Given task a ▸ Reproduce the passage of the court judgment below, word for word, from "Mwangi v Obaga & 2 others [2024]" to "citation: [2024] KEHC 8202 (KLR)".

Text to read ▸

>>>>

Mwangi v Obaga & 2 others [2024] KEHC 8202 (KLR)
Full Case Text
Mwangi v Obaga & 2 others (Civil Appeal E281 of 2023) [2024] KEHC 8202 (KLR) (Civ) (26 June 2024) (Judgment)
Neutral citation: [2024] KEHC 8202 (KLR)
Republic of Kenya
In the High Court at Nairobi (Milimani Law Courts)
Civil
Civil Appeal E281 of 2023
JK Ng'arng'ar, J
June 26, 2024
Between
Samuel Macharia Mwangi
Appellant
and
Gilbert Otero Obaga
1st Respondent
Kefa Osiemo Machegwa
2nd Respondent
Charles Obare Machegwa
3rd Respondent
(An appeal from the judgment and decree of the Chief Magistrate’s Court at Nairobi (J.P. Aduke, SRM.) delivered on 30th March 2023 in CMCC No. 2550 of 2020)
Judgment
1. The appellant was the plaintiff in CMCC No. 2550 of 2020. By plaint dated 17th June 2020, the appellant sued the 1st and 2nd respondents as the beneficial and/or registered owners of motor vehicle registration number KCL 289S. The 3rd respondent was sued as the driver of that said motor vehicle. The appellant averred that on 17th February 2020, his authorized driver was driving his motor vehicle registration number KBH 956X along Thika Road. Suddenly, the said motor vehicle was hit on the rear right side by that of the respondents’ causing extensive damage. As a result of the damage, the appellant sought special damages in the sum of Kshs. 287,160. 00, costs of the suit together with interest thereon.
2. By judgment of the learned magistrate dated 30th March 2023, the appellant’s suit was dismissed with no orders as to costs. Dissatisfied with those findings, the appellant filed his memorandum of appeal dated 11th April 2023 that raised four grounds impugning the findings of the trial court. I have taken the liberty to summarize those grounds as follows: that the trial court erred in fact and in law by ignoring the uncontroverted evidence of the eye witness thereby arriving at an erroneous conclusion on liability; that a police abstract is not the only piece of evidence that can prove negligence in such a claim; that the appellant’s submissions were not considered; and that he ought to be awarded special damages. For those reasons, the appellant urged this court to allow the appeal, set aside the judgment of the trial court by substituting the same with an order allowing the suit as prayed in his plaint. He further prayed for costs of this appeal.
3. The appeal was heard on the basis of the parties’ written submissions. However, as at the time of writing this judgment, I was only in receipt of the appellant’s submissions. The appellant relied on his written submissions dated 21st May 2024 to urge that though the police abstract was illegible, it ought not to have been used against him as to find that he had not proved his case on a balance of probabilities. This is because PW1, an eye witness, testified as to the occurrence of the accident. He cited the case of Catherine Mbithe Ngina vs. Silker Agencies Limited [2021] eKLR and ZOS vs. CAO [2019] eKLR to submit that the absence of police evidence was not fatal to an accident claim. On quantum, the appellant produced the assessment report, assessment fees, the investigation report and receipt of investigation to justify the award sought.

<<<<

Given task b ▸ Give the lines of the listing below as a JSON list of strings, from the line with "Task: Open the Cams tab" to the line with "click(x=991, y=21)", one string per line, with blank lines skipped and the pictures left out.

Records for this task ▸

>>>>

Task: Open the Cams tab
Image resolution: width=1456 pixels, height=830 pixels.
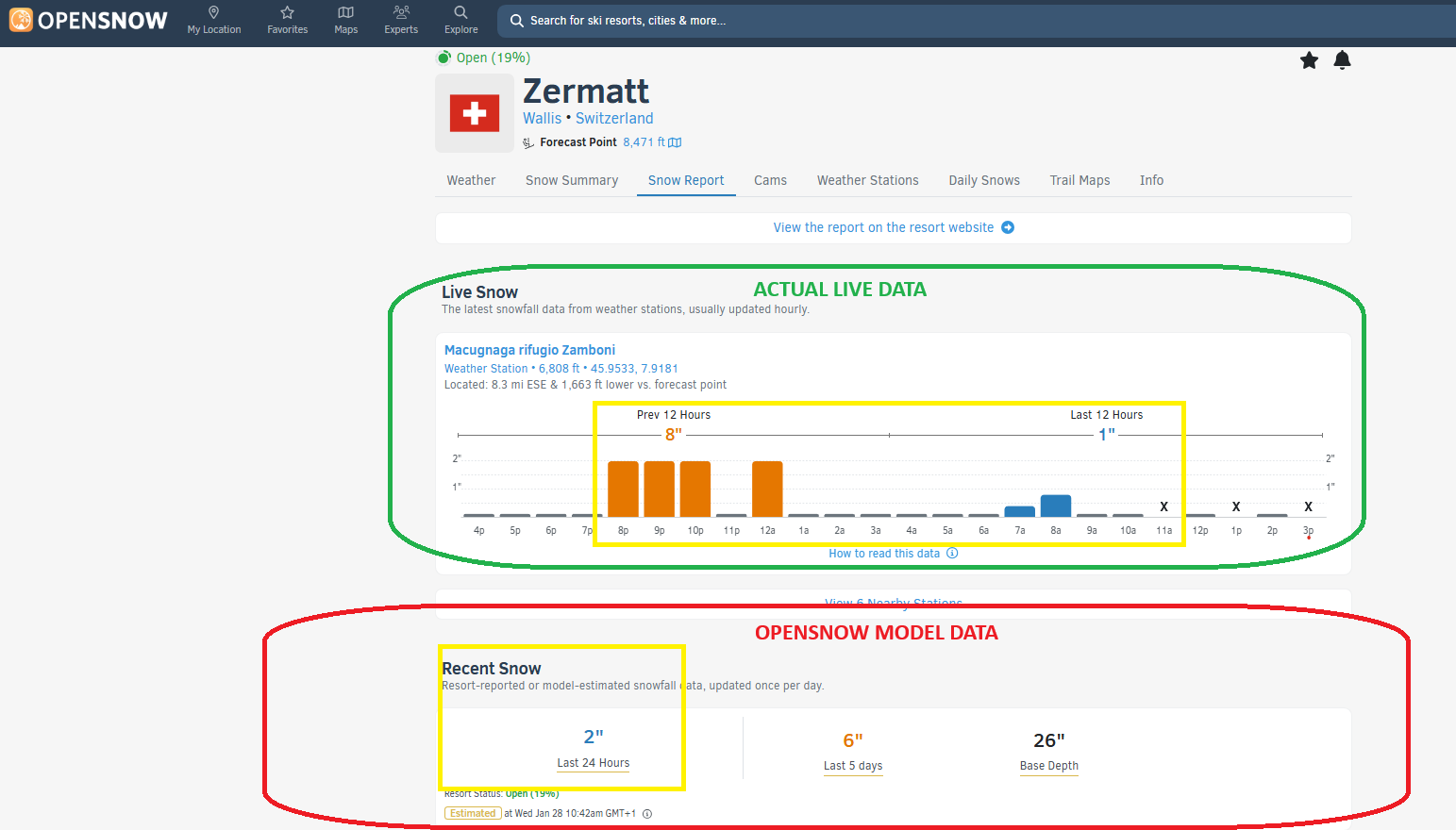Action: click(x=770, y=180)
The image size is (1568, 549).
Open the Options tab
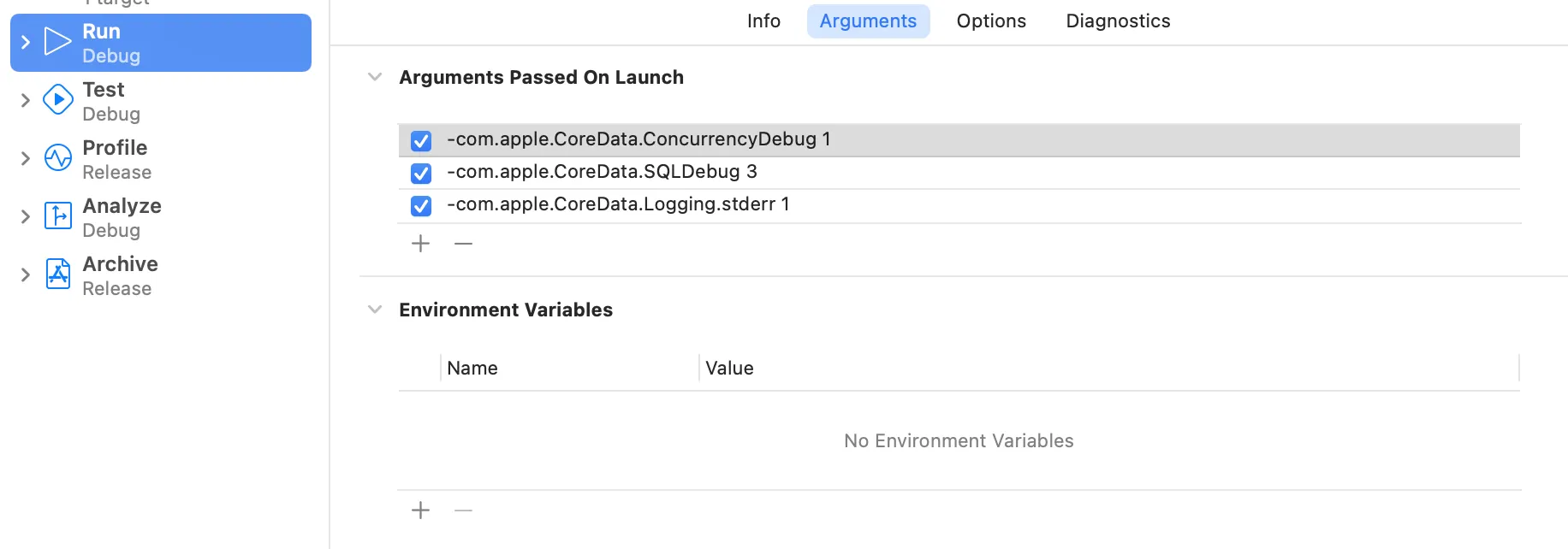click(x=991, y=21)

<<<<
>>>>

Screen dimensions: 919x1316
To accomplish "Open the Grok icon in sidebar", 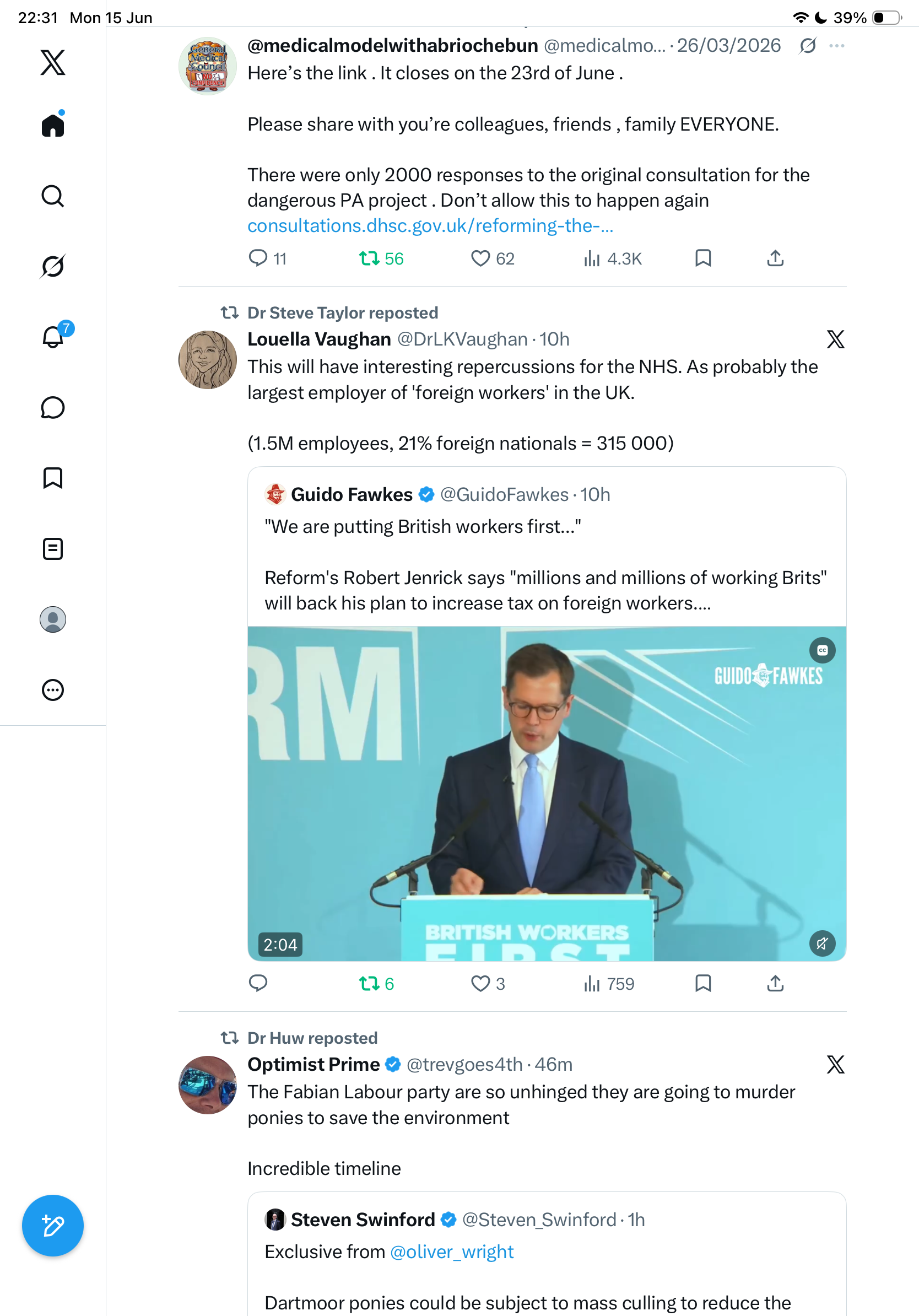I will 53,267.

<<<<

Full solution a ▸
Mwangi v Obaga & 2 others [2024] KEHC 8202 (KLR)
Full Case Text
Mwangi v Obaga & 2 others (Civil Appeal E281 of 2023) [2024] KEHC 8202 (KLR) (Civ) (26 June 2024) (Judgment)
Neutral citation: [2024] KEHC 8202 (KLR)

Full solution b ▸
[
  "Task: Open the Cams tab",
  "Image resolution: width=1456 pixels, height=830 pixels.",
  "Action: click(x=770, y=180)",
  "The image size is (1568, 549).",
  "Open the Options tab",
  "click(x=991, y=21)"
]